Positividade como ideologia (Marcuse)

Trechos:

A comunicação funcional é apenas a camada externa do universo unidimensional, no qual o homem é treinado para esquecer - para traduzir o negativo em positivo de modo a poder continuar funcionando, reduzido, mas adequado, e razoavelmente bem.

A Consciência Feliz - a crença em que o real seja racional e em que o sistema entrega as mercadorias - reflete o novo conformismo, que é uma faceta da racionalidade tecnológica traduzida em comportamento social. O conformismo é novo porque é racional em grau sem precedente. Sustenta uma sociedade que reduziu - e em seus setores mais avançados eliminou - a irracionalidade mais primitiva das fases precedentes, que prolonga e aprimora a vida mais regularmente do que nunca. 

O poder sobre o homem, adquirido por essa sociedade, é diariamente absolvido por sua eficácia e produtividade. Se ela assimila tudo o que toca, se absorve a oposição, se brinca com a contradição, demonstra sua superioridade cultural. E, do mesmo modo, a destruição de recursos e a proliferação do desperdício demonstram sua opulência e o "alto nível de bem-estar"; "a Comunidade vai demasiado bem para que nos preocupemos com ela!"

Tal relação dialética de opostos na proposição, e por ela, é possibilitada pelo reconhecimento do sujeito como agente histórico cuja identidade se constitui na prática histórica e contra esta, em sua realidade social e contra ela.
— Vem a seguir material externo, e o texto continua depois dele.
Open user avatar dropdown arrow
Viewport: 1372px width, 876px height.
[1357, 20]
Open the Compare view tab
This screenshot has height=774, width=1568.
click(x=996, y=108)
A locução se desenvolve e enuncia o conflito entre a coisa e sua função, e esse conflito encontra expressão linguística em sentenças que unem predicados contraditórios numa unidade lógica - similar conceptual da realidade objetiva, Em contraste com toda a linguagem orwelliana, a contradição é demonstrada, explicitada, explicada e denunciada. 

A linguagem rito-autoritária se dissemina pelo mundo contemporâneo, pelos países democratas e não-democratas, capitalistas e não-capitalistas. 2: . Segundo Barthes, é a linguagem "propre a tous les regimes d'autorité (própria a todos os regimes de autoridade) , estará presente, hoje em dia, na órbita da civilização industrial avançada, uma sociedade que não está sob regime autoritário? Visto que a substância dos vários regimes não mais aparece em formas alternativas de vida, repousa em técnicas alternativas de manipulação e controle. A linguagem apenas reflete esses controles mas torna-se, ela própria, um instrumento de controle até mesmo onde não transmite ordens, mas informação; onde não exige obediência, mas escolha, onde não exige submissão, mas liberdade. Essa linguagem controla reduzindo as formas linguísticas e dos símbolos de reflexão, abstração, desenvolvimento, contradição; substituindo conceitos por imagens. Nega ou absorve o vocabulário transcendente; não investiga, estabelece e impõe a verdade e a falsidade. Mas esse tipo de locução não é terrorista. Parece arriscado supor que os receptores acreditam ou sejam levados a acreditar no que lhes é dito. O novo toque da linguagem mágico-ritual é, antes, o de as pessoas não acreditarem nela ou não se importarem com ela, mas, não obstante, agirem em concordância com ela. Não se "acredita" no enunciado de  um conceito operacional, mas este se justifica em ação - em realizar o trabalho, em vender ou comprar, na negativa de ouvir os outros etc.